Aaron Cohen first met Jonty Thern and her older sister, Channy, in
2005 while singing in a karaoke bar in Battambang, Cambodia. He has
come back to see them every year since.
The California native
often schedules his trips for November, the month when Cambodians
celebrate the Bonn Om Teuk water festival, marking the end of the rainy
season.
"The whole country comes together for boat races.
Hundreds of thousands of people descend on the waterfront and it's
filled with colors and flags," said Cohen. "You know my thoughts about
the water festival always include Jonty, because she and her sister
would get a day pass during the festival."
There was a smile on his face when he started the sentence, but by the time he had finished, it was gone.
Abolishing slavery
Cohen
is a human rights advocate. He founded a charity called
AbolishSlavery.org last year, but his work freeing victims of human
trafficking began more than a decade ago.

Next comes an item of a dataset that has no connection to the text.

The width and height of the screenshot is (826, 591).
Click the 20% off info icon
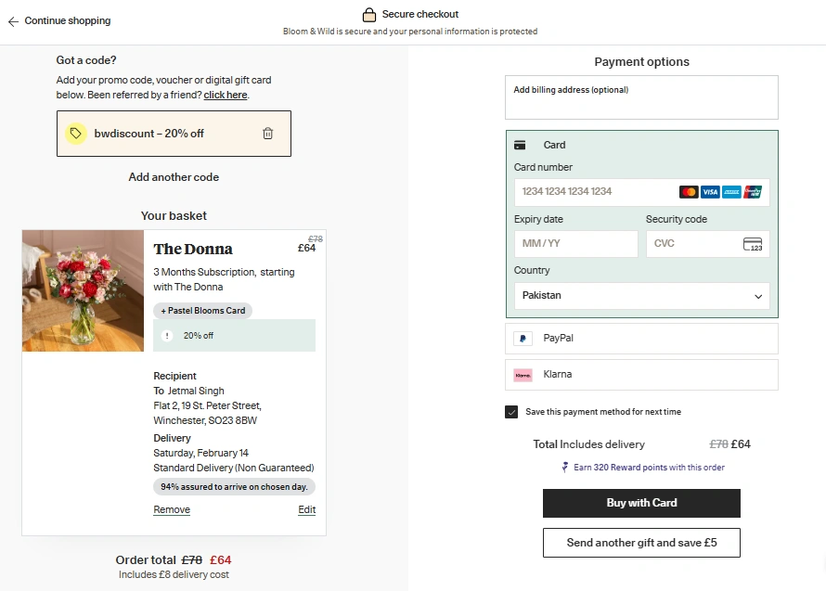[167, 336]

At 6'5" (195 cm) with long, black hair,
he stands out in almost every crowd. But Cohen often goes undercover to
obtain the information needed for law enforcement officials to conduct
raids and make arrests.
His trips have taken him around the
world, from Sudan to Nicaragua to Israel. But, he says, in Southeast
Asia the problem is especially bad.
"I would rank Cambodia right up there with India as one of the worst places in the world for sex-trafficking."

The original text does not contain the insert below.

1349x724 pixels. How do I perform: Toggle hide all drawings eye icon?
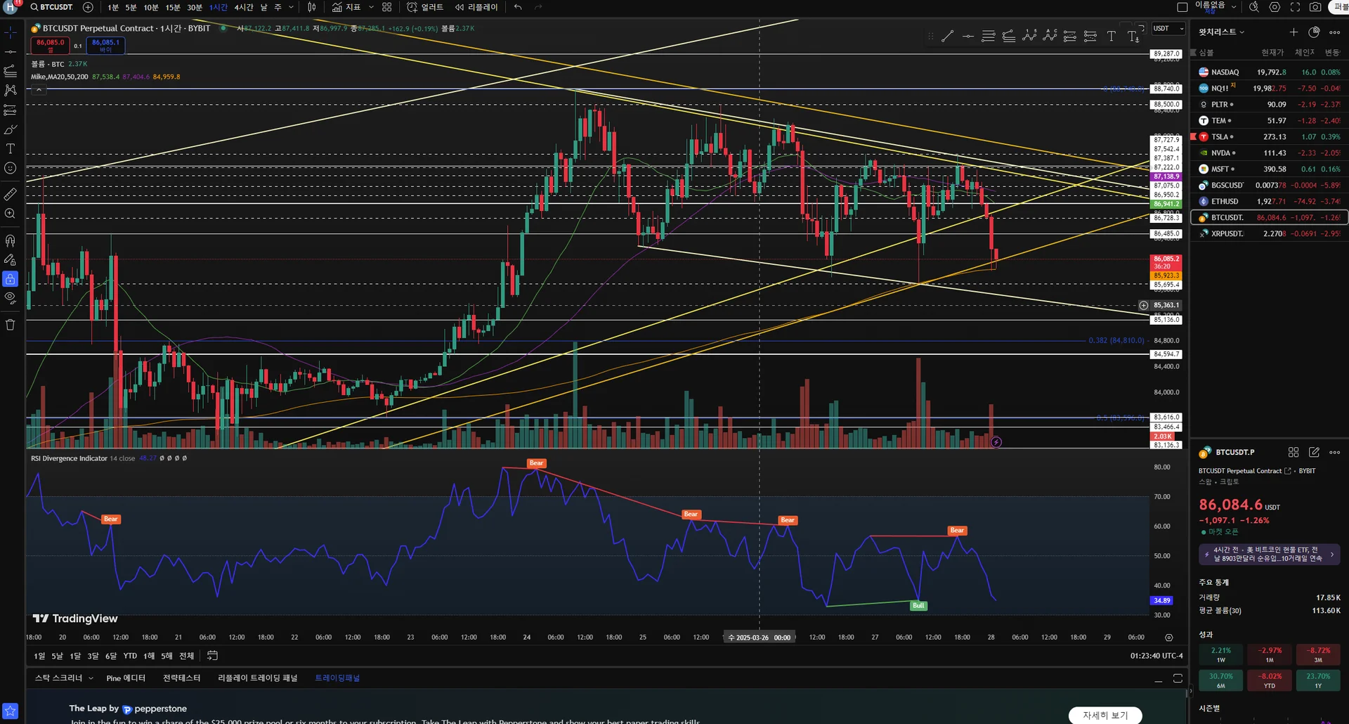11,298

A bad problem getting worse
According
to the NGO, End Child Prostitution, Abuse and Trafficking (ECPAT), as
many as one-third of all sex workers in Cambodia are children.

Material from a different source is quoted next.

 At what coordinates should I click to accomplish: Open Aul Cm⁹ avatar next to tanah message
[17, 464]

Government entities, including the U.S. State Department, are
pressuring countries like Cambodia to do more to stop the modern-day
slavery epidemic.
"We are making major strides in the fight
against human trafficking. But it is a major problem, we know that,"
said Ambassador-at-Large Luis CdeBaca, who leads the State Department's
Office to Monitor and Combat Trafficking in Persons. "You have
estimates as to the number of people in servitude worldwide and it's
anywhere from 12.3 million on the low end as cited by UN's
International Labour Organization -- to as many as 27 million people on
the high end. That's a number coming from the research done by (the aid
organization) Free the Slaves. But 12.3 million is a baseline number
that everybody agrees that there are at least that many people in
forced labor, and that's far too many."
In its comprehensive
2009 Trafficking in Persons Report, the State Department put Cambodia
on its Tier 2 Watch List. The ranking means the Cambodian government
does not fully comply with the minimum standards for the elimination of
trafficking, but is making an effort to do so.
"[In Cambodia]
the number of victims is increasing and the number of prosecutions has
gone down from the previous year," says CdeBaca. "The report shows that
despite the overall effort, the government has not shown enough
progress in convicting and punishing human trafficking offenders or
protecting trafficking victims."
Cambodia is categorized as a
destination country for foreign child sex tourists, with increasing
reports of Asian men traveling to Cambodia in order to have sex with
underage virgin girls. The State Department report states a significant
proportion of trafficking victims in Cambodia are ethnic Vietnamese
women and girls who are forced into prostitution in brothels and
karaoke bars.
A chance encounter
Jonty Thern's
short life could be a case study for that assessment. Jonty's family
immigrated to Cambodia from Vietnam shortly after the Vietnam War.
Faced
with gripping poverty and a debt, Jonty's mother sold her daughter, who
was 10-years-old at the time, to a person on Cambodia's border with
Thailand.
There, the mother was told, Jonty would sell flowers
and candy to customers in bars and nightclubs. It was only later the
mother says, she would learn that while there, Jonty would be
repeatedly raped and beaten.
After three years of physical and
sexual abuse, Jonty was released by her captors and allowed to return
home to Battambang. Soon after, she and her sister willingly went to
work at a karaoke bar to help the family pay off their debt, according
to her parents.
The scenario in which Cohen describes meeting Jonty Thern, then 13-years-old, is as appalling as it is prevalent.
"I
was working as an undercover sex vice," Cohen said. "I was posing as a
sex tourist, going from karaoke bar to karaoke bar, massage parlor to
massage parlor, looking for underage workers, to see if I could get
them on camera soliciting me for sex."
As evidenced in the
State Department report, it is a poorly-kept secret in Cambodia that
many of these establishments are also operating brothels.